## Stored records:
━━━━━━━━━━━━━━━━━━━━
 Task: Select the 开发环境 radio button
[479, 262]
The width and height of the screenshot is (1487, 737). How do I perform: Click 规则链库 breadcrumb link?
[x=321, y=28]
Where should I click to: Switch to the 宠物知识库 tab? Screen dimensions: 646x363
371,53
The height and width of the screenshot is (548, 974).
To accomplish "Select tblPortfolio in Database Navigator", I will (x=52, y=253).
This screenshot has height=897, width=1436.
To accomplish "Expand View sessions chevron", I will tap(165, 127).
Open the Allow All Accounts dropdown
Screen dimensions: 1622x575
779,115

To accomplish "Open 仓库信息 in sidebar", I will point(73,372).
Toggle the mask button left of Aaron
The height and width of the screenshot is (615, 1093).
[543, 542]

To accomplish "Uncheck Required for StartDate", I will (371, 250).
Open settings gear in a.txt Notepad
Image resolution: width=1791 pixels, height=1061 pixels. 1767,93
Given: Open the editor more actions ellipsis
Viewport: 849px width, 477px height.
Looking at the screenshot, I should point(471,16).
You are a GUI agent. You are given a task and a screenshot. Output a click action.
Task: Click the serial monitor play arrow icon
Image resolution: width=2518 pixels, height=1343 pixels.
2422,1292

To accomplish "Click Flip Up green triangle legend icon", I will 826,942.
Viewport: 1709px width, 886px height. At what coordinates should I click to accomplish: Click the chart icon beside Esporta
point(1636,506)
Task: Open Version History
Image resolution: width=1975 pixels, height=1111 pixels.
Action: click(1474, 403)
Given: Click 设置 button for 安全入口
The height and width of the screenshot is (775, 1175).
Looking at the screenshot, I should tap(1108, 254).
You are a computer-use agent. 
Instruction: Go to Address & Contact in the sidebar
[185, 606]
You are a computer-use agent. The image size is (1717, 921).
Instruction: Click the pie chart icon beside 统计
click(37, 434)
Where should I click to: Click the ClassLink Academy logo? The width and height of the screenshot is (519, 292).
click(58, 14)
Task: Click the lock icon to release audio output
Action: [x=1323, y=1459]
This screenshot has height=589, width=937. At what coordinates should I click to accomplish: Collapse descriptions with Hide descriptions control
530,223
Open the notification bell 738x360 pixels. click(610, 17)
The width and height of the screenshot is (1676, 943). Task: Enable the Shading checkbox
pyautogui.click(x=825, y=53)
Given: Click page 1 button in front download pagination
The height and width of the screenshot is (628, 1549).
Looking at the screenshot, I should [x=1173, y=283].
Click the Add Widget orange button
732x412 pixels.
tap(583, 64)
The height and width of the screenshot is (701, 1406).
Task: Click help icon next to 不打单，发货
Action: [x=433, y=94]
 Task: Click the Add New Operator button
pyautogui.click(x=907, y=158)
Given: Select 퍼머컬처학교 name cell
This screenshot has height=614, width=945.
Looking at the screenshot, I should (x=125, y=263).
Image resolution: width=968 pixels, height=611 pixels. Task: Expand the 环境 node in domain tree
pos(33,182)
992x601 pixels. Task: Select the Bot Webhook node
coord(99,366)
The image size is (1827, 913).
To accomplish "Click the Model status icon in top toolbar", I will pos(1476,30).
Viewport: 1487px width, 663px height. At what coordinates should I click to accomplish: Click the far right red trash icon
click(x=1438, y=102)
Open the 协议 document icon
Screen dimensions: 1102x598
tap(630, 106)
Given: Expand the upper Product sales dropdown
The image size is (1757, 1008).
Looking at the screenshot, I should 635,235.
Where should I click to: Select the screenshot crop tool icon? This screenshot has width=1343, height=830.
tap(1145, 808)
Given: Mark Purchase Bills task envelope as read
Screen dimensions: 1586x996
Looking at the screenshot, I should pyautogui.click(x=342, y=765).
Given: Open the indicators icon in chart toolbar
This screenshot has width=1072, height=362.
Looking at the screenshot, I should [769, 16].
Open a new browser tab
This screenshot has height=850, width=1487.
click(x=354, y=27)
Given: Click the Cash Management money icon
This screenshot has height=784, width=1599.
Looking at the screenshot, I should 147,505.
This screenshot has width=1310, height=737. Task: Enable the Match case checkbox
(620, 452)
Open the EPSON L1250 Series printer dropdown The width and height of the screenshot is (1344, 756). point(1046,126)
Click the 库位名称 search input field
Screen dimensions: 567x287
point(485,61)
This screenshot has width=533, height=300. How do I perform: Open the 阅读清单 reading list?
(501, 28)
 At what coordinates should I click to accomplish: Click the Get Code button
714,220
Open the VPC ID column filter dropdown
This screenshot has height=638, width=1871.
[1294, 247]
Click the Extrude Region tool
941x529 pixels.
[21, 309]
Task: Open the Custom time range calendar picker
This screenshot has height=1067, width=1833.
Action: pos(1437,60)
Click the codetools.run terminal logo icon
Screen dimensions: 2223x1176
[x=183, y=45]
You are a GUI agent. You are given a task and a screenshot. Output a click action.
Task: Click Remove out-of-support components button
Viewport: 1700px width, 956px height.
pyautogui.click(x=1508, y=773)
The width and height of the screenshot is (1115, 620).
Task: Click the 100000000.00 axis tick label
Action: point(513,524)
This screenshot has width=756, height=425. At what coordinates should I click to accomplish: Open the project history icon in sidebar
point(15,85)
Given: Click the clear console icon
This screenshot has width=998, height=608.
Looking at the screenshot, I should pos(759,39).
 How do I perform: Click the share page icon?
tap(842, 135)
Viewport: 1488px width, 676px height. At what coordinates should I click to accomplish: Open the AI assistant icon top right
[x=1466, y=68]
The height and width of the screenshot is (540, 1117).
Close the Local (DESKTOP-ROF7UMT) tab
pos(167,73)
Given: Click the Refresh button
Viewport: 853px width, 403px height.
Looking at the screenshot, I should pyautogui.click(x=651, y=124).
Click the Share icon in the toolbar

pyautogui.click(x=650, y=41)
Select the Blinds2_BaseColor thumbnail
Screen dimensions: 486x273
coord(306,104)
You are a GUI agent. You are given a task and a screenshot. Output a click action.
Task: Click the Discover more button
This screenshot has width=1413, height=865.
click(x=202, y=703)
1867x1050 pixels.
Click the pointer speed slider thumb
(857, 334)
━━━━━━━━━━━━━━━━━━━━
## TASK PROMPT:
Repeat every line of the records above exactly.

## COMPLETED TASK:
 Task: Select the 开发环境 radio button
[479, 262]
The width and height of the screenshot is (1487, 737). How do I perform: Click 规则链库 breadcrumb link?
[x=321, y=28]
Where should I click to: Switch to the 宠物知识库 tab? Screen dimensions: 646x363
371,53
The height and width of the screenshot is (548, 974).
To accomplish "Select tblPortfolio in Database Navigator", I will (x=52, y=253).
This screenshot has height=897, width=1436.
To accomplish "Expand View sessions chevron", I will tap(165, 127).
Open the Allow All Accounts dropdown
Screen dimensions: 1622x575
779,115

To accomplish "Open 仓库信息 in sidebar", I will point(73,372).
Toggle the mask button left of Aaron
The height and width of the screenshot is (615, 1093).
[543, 542]

To accomplish "Uncheck Required for StartDate", I will (371, 250).
Open settings gear in a.txt Notepad
Image resolution: width=1791 pixels, height=1061 pixels. 1767,93
Given: Open the editor more actions ellipsis
Viewport: 849px width, 477px height.
Looking at the screenshot, I should point(471,16).
You are a GUI agent. You are given a task and a screenshot. Output a click action.
Task: Click the serial monitor play arrow icon
Image resolution: width=2518 pixels, height=1343 pixels.
2422,1292

To accomplish "Click Flip Up green triangle legend icon", I will 826,942.
Viewport: 1709px width, 886px height. At what coordinates should I click to accomplish: Click the chart icon beside Esporta
point(1636,506)
Task: Open Version History
Image resolution: width=1975 pixels, height=1111 pixels.
Action: click(1474, 403)
Given: Click 设置 button for 安全入口
The height and width of the screenshot is (775, 1175).
Looking at the screenshot, I should tap(1108, 254).
You are a computer-use agent. 
Instruction: Go to Address & Contact in the sidebar
[185, 606]
You are a computer-use agent. The image size is (1717, 921).
Instruction: Click the pie chart icon beside 统计
click(37, 434)
Where should I click to: Click the ClassLink Academy logo? The width and height of the screenshot is (519, 292).
click(58, 14)
Task: Click the lock icon to release audio output
Action: [x=1323, y=1459]
This screenshot has height=589, width=937. At what coordinates should I click to accomplish: Collapse descriptions with Hide descriptions control
530,223
Open the notification bell 738x360 pixels. click(610, 17)
The width and height of the screenshot is (1676, 943). Task: Enable the Shading checkbox
pyautogui.click(x=825, y=53)
Given: Click page 1 button in front download pagination
The height and width of the screenshot is (628, 1549).
Looking at the screenshot, I should [x=1173, y=283].
Click the Add Widget orange button
732x412 pixels.
tap(583, 64)
The height and width of the screenshot is (701, 1406).
Task: Click help icon next to 不打单，发货
Action: [x=433, y=94]
 Task: Click the Add New Operator button
pyautogui.click(x=907, y=158)
Given: Select 퍼머컬처학교 name cell
This screenshot has height=614, width=945.
Looking at the screenshot, I should (x=125, y=263).
Image resolution: width=968 pixels, height=611 pixels. Task: Expand the 环境 node in domain tree
pos(33,182)
992x601 pixels. Task: Select the Bot Webhook node
coord(99,366)
The image size is (1827, 913).
To accomplish "Click the Model status icon in top toolbar", I will pos(1476,30).
Viewport: 1487px width, 663px height. At what coordinates should I click to accomplish: Click the far right red trash icon
click(x=1438, y=102)
Open the 协议 document icon
Screen dimensions: 1102x598
tap(630, 106)
Given: Expand the upper Product sales dropdown
The image size is (1757, 1008).
Looking at the screenshot, I should 635,235.
Where should I click to: Select the screenshot crop tool icon? This screenshot has width=1343, height=830.
tap(1145, 808)
Given: Mark Purchase Bills task envelope as read
Screen dimensions: 1586x996
Looking at the screenshot, I should pyautogui.click(x=342, y=765).
Given: Open the indicators icon in chart toolbar
This screenshot has width=1072, height=362.
Looking at the screenshot, I should [769, 16].
Open a new browser tab
This screenshot has height=850, width=1487.
click(x=354, y=27)
Given: Click the Cash Management money icon
This screenshot has height=784, width=1599.
Looking at the screenshot, I should 147,505.
This screenshot has width=1310, height=737. Task: Enable the Match case checkbox
(620, 452)
Open the EPSON L1250 Series printer dropdown The width and height of the screenshot is (1344, 756). point(1046,126)
Click the 库位名称 search input field
Screen dimensions: 567x287
point(485,61)
This screenshot has width=533, height=300. How do I perform: Open the 阅读清单 reading list?
(501, 28)
 At what coordinates should I click to accomplish: Click the Get Code button
714,220
Open the VPC ID column filter dropdown
This screenshot has height=638, width=1871.
[1294, 247]
Click the Extrude Region tool
941x529 pixels.
[21, 309]
Task: Open the Custom time range calendar picker
This screenshot has height=1067, width=1833.
Action: pos(1437,60)
Click the codetools.run terminal logo icon
Screen dimensions: 2223x1176
[x=183, y=45]
You are a GUI agent. You are given a task and a screenshot. Output a click action.
Task: Click Remove out-of-support components button
Viewport: 1700px width, 956px height.
pyautogui.click(x=1508, y=773)
The width and height of the screenshot is (1115, 620).
Task: Click the 100000000.00 axis tick label
Action: point(513,524)
This screenshot has width=756, height=425. At what coordinates should I click to accomplish: Open the project history icon in sidebar
point(15,85)
Given: Click the clear console icon
This screenshot has width=998, height=608.
Looking at the screenshot, I should pos(759,39).
 How do I perform: Click the share page icon?
tap(842, 135)
Viewport: 1488px width, 676px height. At what coordinates should I click to accomplish: Open the AI assistant icon top right
[x=1466, y=68]
The height and width of the screenshot is (540, 1117).
Close the Local (DESKTOP-ROF7UMT) tab
pos(167,73)
Given: Click the Refresh button
Viewport: 853px width, 403px height.
Looking at the screenshot, I should pyautogui.click(x=651, y=124).
Click the Share icon in the toolbar

pyautogui.click(x=650, y=41)
Select the Blinds2_BaseColor thumbnail
Screen dimensions: 486x273
coord(306,104)
You are a GUI agent. You are given a task and a screenshot. Output a click action.
Task: Click the Discover more button
This screenshot has width=1413, height=865.
click(x=202, y=703)
1867x1050 pixels.
Click the pointer speed slider thumb
(857, 334)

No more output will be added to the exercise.